I'm not the original poster but I'll give my perspective on the question.
I'm 60 and still working at IBM and have been for 33 years. I could retire -- and work mainly because I want to -- but I've avoided (mostly by luck) a lot of pitfalls that can easily derail retirement. Here are some things than can easily prevent an IBMer from retiring before late 60s or early 70s: divorce, paying kids' undergraduate and graduate education, bad investments, layoffs and gaps between employment, buying a family home in 2007-2008, family health expenses, parental care expenses, being overly conservative with 401k, not having a defined pension from IBM, and on and on.
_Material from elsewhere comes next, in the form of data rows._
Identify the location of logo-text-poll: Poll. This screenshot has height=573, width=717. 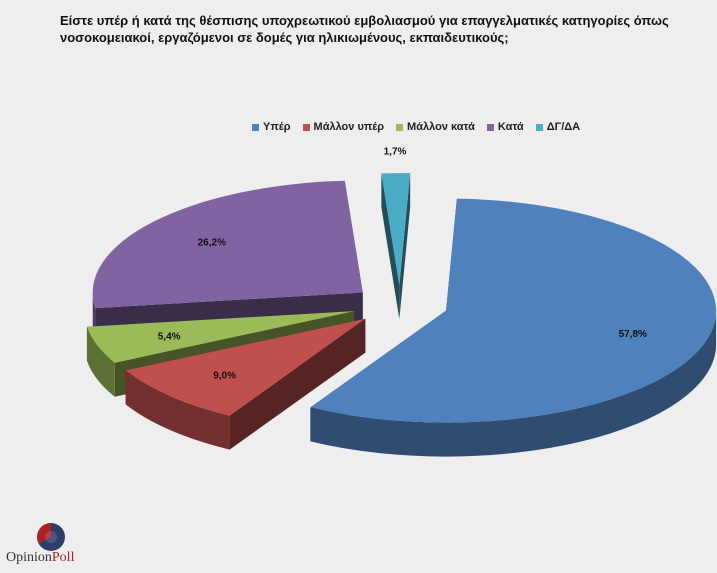
(63, 558).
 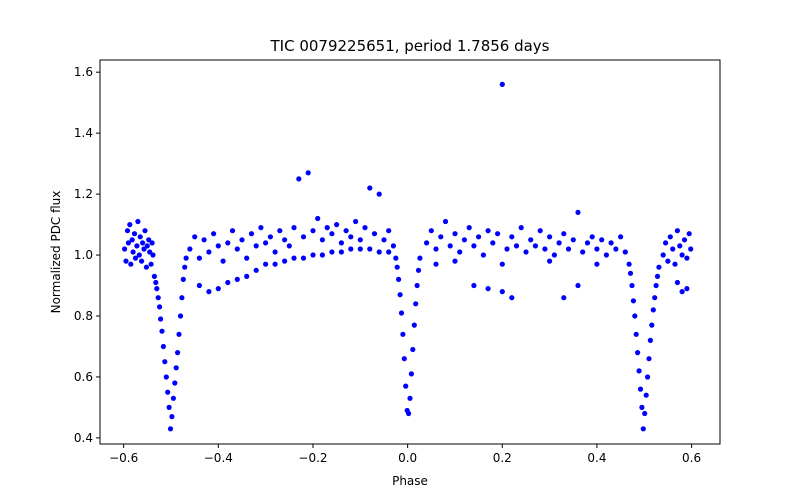 What do you see at coordinates (84, 72) in the screenshot?
I see `y-tick-label: 1.6` at bounding box center [84, 72].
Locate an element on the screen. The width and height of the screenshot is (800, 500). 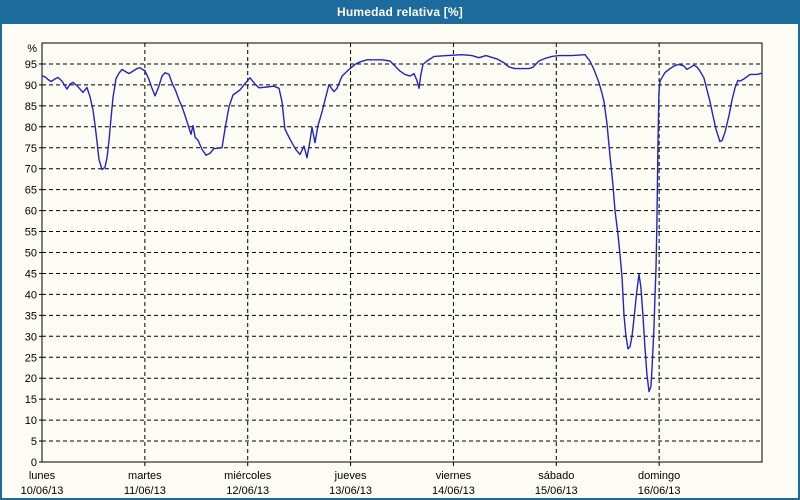
x-axis-day-name: lunes is located at coordinates (42, 476).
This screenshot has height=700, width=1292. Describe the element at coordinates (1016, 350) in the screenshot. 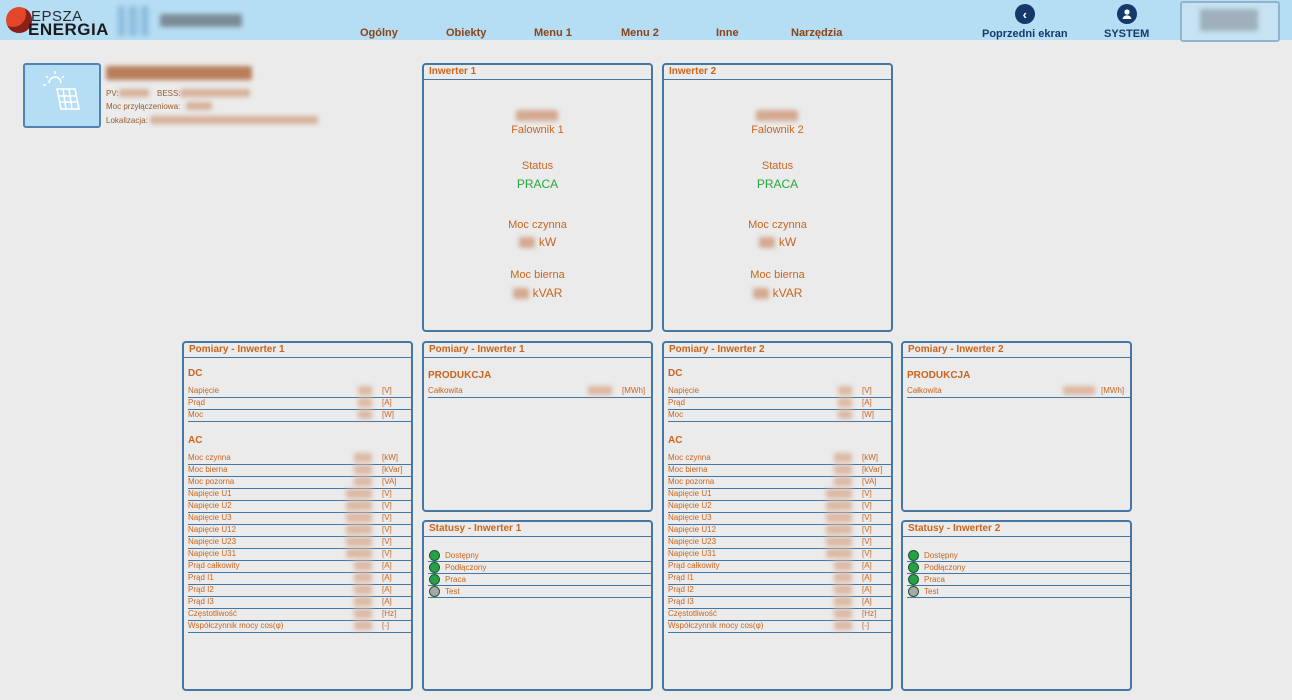

I see `production-inverter-2-title: Pomiary - Inwerter 2` at that location.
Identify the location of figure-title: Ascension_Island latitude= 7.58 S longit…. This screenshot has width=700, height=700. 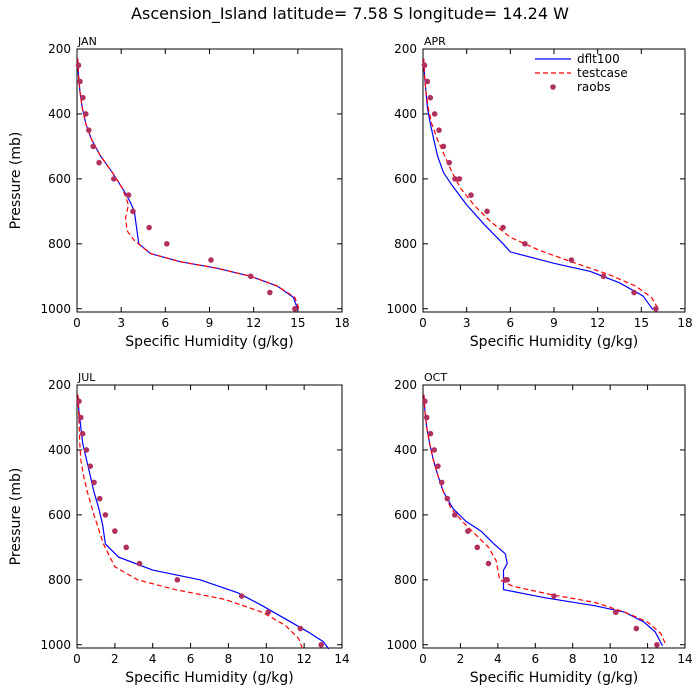
(350, 14).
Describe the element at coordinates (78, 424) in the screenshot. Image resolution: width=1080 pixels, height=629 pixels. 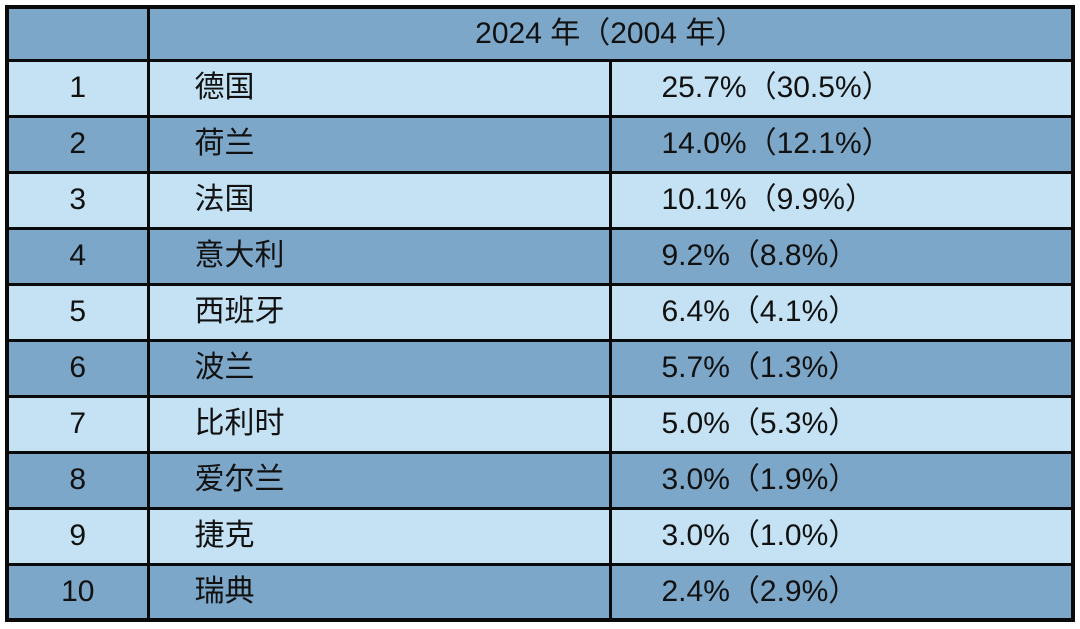
I see `rank-cell: 7` at that location.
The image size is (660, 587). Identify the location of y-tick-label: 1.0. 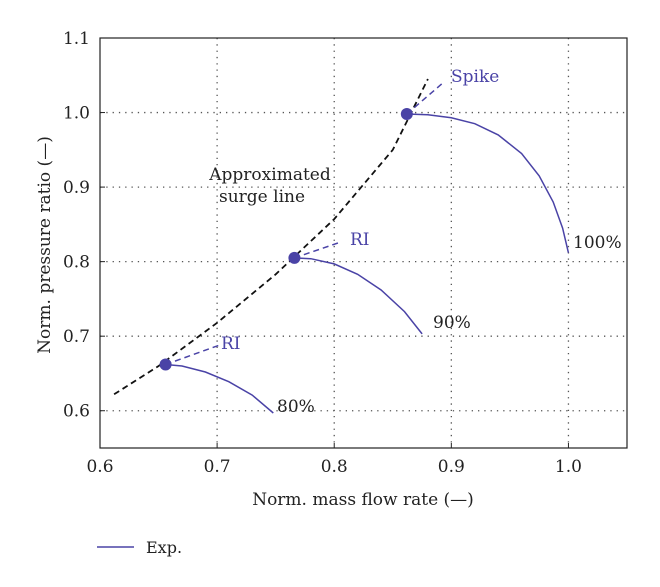
(76, 114).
Now, add those pitfalls to the new reality of aging in 2018: pre-medicare health care costs minimum $15,000 / year for a 60 year old couple, almost no one has a liveable defined benefit pension, a $1m 401k nest egg really only generates (safely) about $40k / year (all taxable) income, social security is likely to be means tested soon and shouldn't be taken before age 68, medicare gap insurance is increasingly expensive, and so on.
So, as a general rule, I would say anyone under 70 -- even if s/he has enjoyed a long career with a single employer -- could still be very much at risk of needing to working late into life. It's not something any of us want to think about, but it's increasingly becoming the status quo.